▸ Task item: Below are entries; copy exactly the lines from the one with "The height and width of the screenshot is (717, 1074)." through the one with "The image size is (1048, 589).", both included, and leave out the rest.

▸ Records from a data source:
▬▬▬▬▬▬
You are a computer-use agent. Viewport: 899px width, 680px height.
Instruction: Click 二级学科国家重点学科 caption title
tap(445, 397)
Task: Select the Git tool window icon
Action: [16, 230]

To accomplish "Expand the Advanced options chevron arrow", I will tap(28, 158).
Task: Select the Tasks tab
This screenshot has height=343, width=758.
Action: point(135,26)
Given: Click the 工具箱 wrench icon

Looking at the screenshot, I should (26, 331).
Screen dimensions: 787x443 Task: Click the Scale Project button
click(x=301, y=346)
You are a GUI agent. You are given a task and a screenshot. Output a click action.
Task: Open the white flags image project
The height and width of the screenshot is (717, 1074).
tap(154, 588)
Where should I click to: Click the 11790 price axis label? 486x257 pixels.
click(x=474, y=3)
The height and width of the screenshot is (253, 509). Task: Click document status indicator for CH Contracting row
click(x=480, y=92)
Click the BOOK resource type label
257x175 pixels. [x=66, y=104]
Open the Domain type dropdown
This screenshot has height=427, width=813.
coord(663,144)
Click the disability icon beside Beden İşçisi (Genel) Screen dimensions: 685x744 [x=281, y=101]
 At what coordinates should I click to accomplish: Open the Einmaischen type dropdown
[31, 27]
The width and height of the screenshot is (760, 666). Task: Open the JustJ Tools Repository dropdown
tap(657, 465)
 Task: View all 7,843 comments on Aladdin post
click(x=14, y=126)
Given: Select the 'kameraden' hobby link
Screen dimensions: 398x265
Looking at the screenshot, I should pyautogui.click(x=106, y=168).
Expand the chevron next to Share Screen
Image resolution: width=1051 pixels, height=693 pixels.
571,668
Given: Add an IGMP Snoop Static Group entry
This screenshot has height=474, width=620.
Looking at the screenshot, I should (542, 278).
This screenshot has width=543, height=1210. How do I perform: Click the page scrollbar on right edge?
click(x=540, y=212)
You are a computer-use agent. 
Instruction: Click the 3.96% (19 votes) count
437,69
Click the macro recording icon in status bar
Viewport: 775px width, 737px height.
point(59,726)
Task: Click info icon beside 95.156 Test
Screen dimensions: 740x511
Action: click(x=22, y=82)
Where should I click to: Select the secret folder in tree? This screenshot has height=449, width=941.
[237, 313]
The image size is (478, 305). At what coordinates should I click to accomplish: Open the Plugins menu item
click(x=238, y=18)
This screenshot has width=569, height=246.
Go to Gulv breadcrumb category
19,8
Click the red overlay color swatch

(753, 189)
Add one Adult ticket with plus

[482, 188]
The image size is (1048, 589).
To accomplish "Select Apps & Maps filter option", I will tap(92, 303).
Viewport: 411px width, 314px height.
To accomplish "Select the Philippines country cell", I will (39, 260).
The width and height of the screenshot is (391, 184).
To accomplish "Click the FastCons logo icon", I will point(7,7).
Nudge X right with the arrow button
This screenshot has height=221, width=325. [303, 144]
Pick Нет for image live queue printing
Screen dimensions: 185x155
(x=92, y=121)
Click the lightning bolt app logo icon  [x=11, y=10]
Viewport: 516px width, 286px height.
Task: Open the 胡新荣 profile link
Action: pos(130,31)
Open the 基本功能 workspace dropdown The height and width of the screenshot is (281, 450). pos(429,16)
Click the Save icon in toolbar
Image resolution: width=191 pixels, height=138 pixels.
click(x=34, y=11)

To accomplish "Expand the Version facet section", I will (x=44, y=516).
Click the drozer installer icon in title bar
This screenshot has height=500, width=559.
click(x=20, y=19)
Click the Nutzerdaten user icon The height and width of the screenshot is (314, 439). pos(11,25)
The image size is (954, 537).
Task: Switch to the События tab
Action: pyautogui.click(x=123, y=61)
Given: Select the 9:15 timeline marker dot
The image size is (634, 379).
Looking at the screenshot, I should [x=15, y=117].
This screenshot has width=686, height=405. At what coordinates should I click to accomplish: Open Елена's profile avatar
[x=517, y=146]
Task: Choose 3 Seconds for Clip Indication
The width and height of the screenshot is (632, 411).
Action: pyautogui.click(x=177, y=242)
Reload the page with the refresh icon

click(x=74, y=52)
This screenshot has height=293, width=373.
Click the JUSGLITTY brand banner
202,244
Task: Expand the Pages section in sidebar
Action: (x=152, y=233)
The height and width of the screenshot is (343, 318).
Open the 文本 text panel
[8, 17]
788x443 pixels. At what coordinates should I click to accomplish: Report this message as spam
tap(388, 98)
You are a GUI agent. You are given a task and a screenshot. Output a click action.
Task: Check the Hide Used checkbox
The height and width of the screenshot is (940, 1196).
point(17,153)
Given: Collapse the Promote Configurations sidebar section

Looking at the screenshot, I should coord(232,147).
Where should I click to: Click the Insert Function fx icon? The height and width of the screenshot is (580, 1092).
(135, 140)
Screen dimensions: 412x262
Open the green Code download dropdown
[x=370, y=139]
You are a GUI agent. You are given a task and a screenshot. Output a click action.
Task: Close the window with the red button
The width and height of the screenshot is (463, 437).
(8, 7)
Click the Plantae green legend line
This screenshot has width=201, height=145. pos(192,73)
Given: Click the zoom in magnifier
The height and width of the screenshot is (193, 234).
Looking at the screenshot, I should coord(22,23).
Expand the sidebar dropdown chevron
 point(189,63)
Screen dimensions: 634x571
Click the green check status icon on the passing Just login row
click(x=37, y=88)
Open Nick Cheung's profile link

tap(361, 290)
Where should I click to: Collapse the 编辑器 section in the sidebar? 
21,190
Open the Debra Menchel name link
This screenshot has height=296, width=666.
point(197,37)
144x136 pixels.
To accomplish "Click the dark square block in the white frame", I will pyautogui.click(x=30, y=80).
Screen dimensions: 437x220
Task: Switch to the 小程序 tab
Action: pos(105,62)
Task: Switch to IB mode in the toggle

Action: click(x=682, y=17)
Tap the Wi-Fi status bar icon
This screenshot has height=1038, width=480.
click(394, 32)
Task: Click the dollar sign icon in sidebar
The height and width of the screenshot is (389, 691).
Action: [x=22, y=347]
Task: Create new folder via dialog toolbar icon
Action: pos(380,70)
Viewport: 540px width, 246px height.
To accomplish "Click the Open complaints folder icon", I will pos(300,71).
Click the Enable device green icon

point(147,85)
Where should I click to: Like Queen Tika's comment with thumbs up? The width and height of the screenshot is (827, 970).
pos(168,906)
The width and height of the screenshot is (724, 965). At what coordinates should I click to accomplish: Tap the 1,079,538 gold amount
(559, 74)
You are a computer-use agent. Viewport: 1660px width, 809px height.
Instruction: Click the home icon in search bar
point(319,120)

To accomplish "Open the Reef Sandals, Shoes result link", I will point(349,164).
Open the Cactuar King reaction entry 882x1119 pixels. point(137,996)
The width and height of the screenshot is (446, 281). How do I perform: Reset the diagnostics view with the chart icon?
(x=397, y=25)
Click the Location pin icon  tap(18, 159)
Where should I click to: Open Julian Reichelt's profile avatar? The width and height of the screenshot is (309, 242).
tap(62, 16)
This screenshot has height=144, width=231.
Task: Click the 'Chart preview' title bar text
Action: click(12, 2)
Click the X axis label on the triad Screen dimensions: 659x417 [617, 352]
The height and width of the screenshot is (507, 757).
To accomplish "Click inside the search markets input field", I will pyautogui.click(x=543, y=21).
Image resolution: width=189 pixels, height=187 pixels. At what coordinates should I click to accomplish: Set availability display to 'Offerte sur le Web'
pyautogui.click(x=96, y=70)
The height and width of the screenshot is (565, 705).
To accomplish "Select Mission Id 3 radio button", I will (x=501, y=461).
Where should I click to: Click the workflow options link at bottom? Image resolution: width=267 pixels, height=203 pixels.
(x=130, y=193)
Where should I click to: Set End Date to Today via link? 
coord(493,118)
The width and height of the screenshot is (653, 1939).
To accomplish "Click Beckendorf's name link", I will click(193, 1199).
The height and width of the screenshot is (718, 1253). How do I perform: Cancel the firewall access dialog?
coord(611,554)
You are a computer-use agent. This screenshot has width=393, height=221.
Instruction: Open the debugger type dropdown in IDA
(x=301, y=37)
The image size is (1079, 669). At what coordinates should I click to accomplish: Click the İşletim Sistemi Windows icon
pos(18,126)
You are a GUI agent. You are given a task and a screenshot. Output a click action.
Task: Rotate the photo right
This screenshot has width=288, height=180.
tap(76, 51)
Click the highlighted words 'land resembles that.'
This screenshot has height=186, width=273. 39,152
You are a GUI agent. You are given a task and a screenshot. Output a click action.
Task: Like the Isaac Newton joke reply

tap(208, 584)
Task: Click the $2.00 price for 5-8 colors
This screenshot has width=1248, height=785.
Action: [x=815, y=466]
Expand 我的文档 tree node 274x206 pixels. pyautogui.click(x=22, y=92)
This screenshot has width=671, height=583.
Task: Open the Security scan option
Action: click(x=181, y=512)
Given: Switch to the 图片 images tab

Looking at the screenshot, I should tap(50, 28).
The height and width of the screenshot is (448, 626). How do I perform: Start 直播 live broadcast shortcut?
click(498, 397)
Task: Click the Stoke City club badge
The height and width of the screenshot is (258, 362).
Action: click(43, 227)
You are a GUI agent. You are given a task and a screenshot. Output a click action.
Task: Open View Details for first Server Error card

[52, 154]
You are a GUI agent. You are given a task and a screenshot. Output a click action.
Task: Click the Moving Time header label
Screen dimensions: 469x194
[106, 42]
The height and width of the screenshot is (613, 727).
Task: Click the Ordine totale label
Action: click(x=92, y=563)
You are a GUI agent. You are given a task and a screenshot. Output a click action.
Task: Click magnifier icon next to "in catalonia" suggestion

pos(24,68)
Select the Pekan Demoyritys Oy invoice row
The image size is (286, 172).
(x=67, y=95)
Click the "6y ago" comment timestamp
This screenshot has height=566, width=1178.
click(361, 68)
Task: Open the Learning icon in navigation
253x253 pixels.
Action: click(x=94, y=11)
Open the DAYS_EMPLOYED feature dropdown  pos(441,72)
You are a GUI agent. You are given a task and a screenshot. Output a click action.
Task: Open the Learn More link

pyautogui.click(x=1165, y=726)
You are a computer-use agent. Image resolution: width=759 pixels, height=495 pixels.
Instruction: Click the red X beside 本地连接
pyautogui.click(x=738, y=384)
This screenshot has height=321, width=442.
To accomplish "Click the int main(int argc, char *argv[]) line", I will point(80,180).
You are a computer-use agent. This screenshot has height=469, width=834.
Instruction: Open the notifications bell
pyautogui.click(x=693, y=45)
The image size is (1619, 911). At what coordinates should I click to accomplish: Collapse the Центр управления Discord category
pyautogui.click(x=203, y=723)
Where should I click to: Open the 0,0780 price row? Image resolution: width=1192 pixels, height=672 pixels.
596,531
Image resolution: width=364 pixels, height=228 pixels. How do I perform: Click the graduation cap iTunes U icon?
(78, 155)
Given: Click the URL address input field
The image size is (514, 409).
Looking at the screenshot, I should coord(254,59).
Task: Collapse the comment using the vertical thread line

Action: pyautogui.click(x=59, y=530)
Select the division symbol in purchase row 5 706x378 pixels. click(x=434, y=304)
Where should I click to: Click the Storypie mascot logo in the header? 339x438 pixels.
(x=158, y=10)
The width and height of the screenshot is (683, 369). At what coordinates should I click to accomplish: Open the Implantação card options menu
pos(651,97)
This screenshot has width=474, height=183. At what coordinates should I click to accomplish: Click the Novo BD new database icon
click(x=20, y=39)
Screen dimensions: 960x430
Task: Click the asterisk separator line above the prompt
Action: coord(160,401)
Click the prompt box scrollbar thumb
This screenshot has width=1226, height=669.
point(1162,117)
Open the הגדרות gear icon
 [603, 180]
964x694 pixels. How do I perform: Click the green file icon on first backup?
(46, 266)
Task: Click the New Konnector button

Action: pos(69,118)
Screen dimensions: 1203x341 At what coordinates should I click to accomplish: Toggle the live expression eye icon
▬▬▬▬▬▬
▸ Answer box:
The height and width of the screenshot is (717, 1074).
tap(154, 588)
Where should I click to: Click the 11790 price axis label? 486x257 pixels.
click(x=474, y=3)
The height and width of the screenshot is (253, 509). Task: Click document status indicator for CH Contracting row
click(x=480, y=92)
Click the BOOK resource type label
257x175 pixels. [x=66, y=104]
Open the Domain type dropdown
This screenshot has height=427, width=813.
coord(663,144)
Click the disability icon beside Beden İşçisi (Genel) Screen dimensions: 685x744 [x=281, y=101]
 At what coordinates should I click to accomplish: Open the Einmaischen type dropdown
[31, 27]
The width and height of the screenshot is (760, 666). Task: Open the JustJ Tools Repository dropdown
tap(657, 465)
 Task: View all 7,843 comments on Aladdin post
click(x=14, y=126)
Given: Select the 'kameraden' hobby link
Screen dimensions: 398x265
Looking at the screenshot, I should pyautogui.click(x=106, y=168).
Expand the chevron next to Share Screen
Image resolution: width=1051 pixels, height=693 pixels.
571,668
Given: Add an IGMP Snoop Static Group entry
This screenshot has height=474, width=620.
Looking at the screenshot, I should (542, 278).
This screenshot has width=543, height=1210. How do I perform: Click the page scrollbar on right edge?
click(x=540, y=212)
You are a computer-use agent. 
Instruction: Click the 3.96% (19 votes) count
437,69
Click the macro recording icon in status bar
Viewport: 775px width, 737px height.
point(59,726)
Task: Click info icon beside 95.156 Test
Screen dimensions: 740x511
Action: click(x=22, y=82)
Where should I click to: Select the secret folder in tree? This screenshot has height=449, width=941.
[237, 313]
The image size is (478, 305). At what coordinates should I click to accomplish: Open the Plugins menu item
click(x=238, y=18)
This screenshot has width=569, height=246.
Go to Gulv breadcrumb category
19,8
Click the red overlay color swatch

(753, 189)
Add one Adult ticket with plus

[482, 188]
The image size is (1048, 589).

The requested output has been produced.